John Myers of KQED is absolutely right: Thursday’s developments mean Jerry Brown owns high-speed rail. He kept the plug from being pulled, he put his own guy in charge, he got the people who were the symbols of the CHSRA follies to move along. But what’s so ridiculous about all of this is that Brown’s confidence he can take on this terrible mess and come up with a better outcome is precisely parallel to his confidence he could take on the state’s terrible budget mess and come up with a better outcome. How’d that work out? Yo, Jerry, the bullet train isn’t a boondoggle because of the people in charge. It’s a boondoggle because it was built on lies. Your taking ownership changes nothing.
As I and many others have written before, the rail project has been trashed by independent experts for years for deceitful estimates of ridership, project cost, ticket cost, job creation and pollution reduction, and for the inability of its staff to craft a legal business plan that avoids future taxpayer subsidies. The bullet train is also slated to have its first segment built in a lightly populated area despite the state legal requirement that the second segment can only be built after the first segment breaks even or is making money. It also faces deep skepticism from private investors and from the folks on Wall Street who would be asked to buy billions in state bonds to help pay for the project.
Those are just some of the many problems the media acknowledges. As I alone detailed last month, there’s also this: In providing California $3 billion-plus in federal funding for the project, the Obama administration is breaking clearly written rules on how stimulus dollars are supposed to be spent.
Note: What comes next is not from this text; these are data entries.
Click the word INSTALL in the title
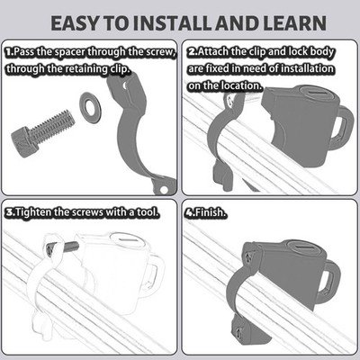pos(172,23)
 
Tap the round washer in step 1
pos(90,108)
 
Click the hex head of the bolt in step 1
pos(22,141)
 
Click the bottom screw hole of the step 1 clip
pos(164,190)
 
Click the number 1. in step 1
pos(9,51)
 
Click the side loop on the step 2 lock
pos(345,127)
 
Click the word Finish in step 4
pos(210,212)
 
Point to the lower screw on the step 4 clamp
pos(239,331)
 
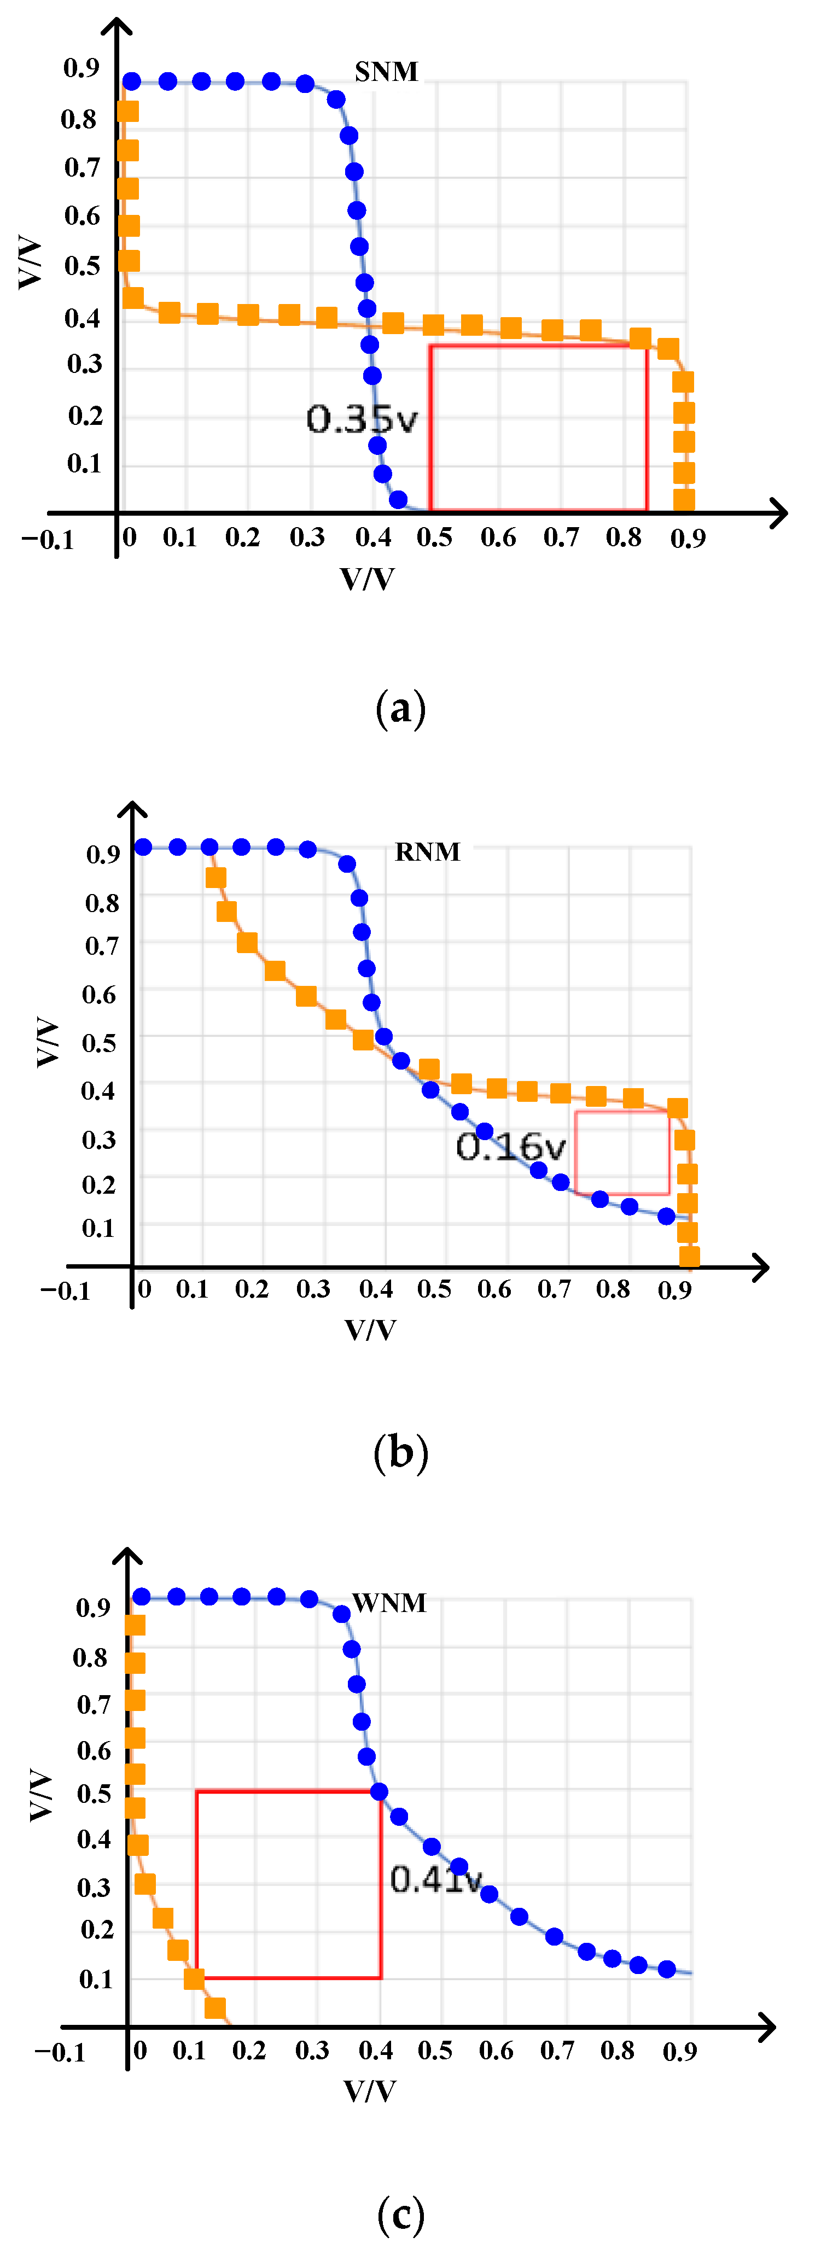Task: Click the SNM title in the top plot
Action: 386,72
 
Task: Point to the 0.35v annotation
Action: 362,419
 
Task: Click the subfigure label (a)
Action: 401,708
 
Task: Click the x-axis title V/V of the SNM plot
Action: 368,579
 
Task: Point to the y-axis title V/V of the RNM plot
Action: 48,1042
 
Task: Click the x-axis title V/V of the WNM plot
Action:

These rules, published in the Federal Register on June 23, 2009, say that state applications must stand up after being subjected to a “rigorous analysis.” The key factors of this analysis involved the “financial plan (capital and operating),” the “reasonableness of financial estimates” and the “availability of operating financial support” and “quality of planning process” for proposed projects.
If that “rigorous analysis” really happened, how did California’s project get a dime from D.C., much less $3 billion? Problems on all these fronts are precisely why independent evaluations are so harshly critical.
How can Jerry Brown look at all this and think his managerial genius will make things get better? Talk about hubris. Talk about vanity. Talk about a lunkhead.
Historians like to champion the “great man” theory of history — revolutionaries who transform the course of human events with their brilliance and charisma. Jerry evidently puts himself in this category.
For me, when I look at the bullet train mega-debacle, other nostrums come to mind. The British social critic John Ruskin put it well: “In general, pride is at the bottom of all great mistakes.”
Then there’s the aphorism based on a longer passage in the Bible: “Pride goeth before a fall.”
Timber! Jerry Brown’s going down!
What are the odds that the California High Speed Rail Authority, the state of California and the federal government will come up with a bullet train that isn’t a boondoggle the size of the Pacific Ocean?
They are Carl Sagan-esque: Billions and billions to one. A bullet train has never broken even before. So if you put one in the Central Valley, it will?
Feel free to laugh or cry or both. “Jerry Brown’s Bullet Train” is rated UI for Utter Insanity. Not only should you not let your children go see it, you should encourage them to consider moving to another state.
California’s future is grim with this bunch in charge. And that’s putting it charitably.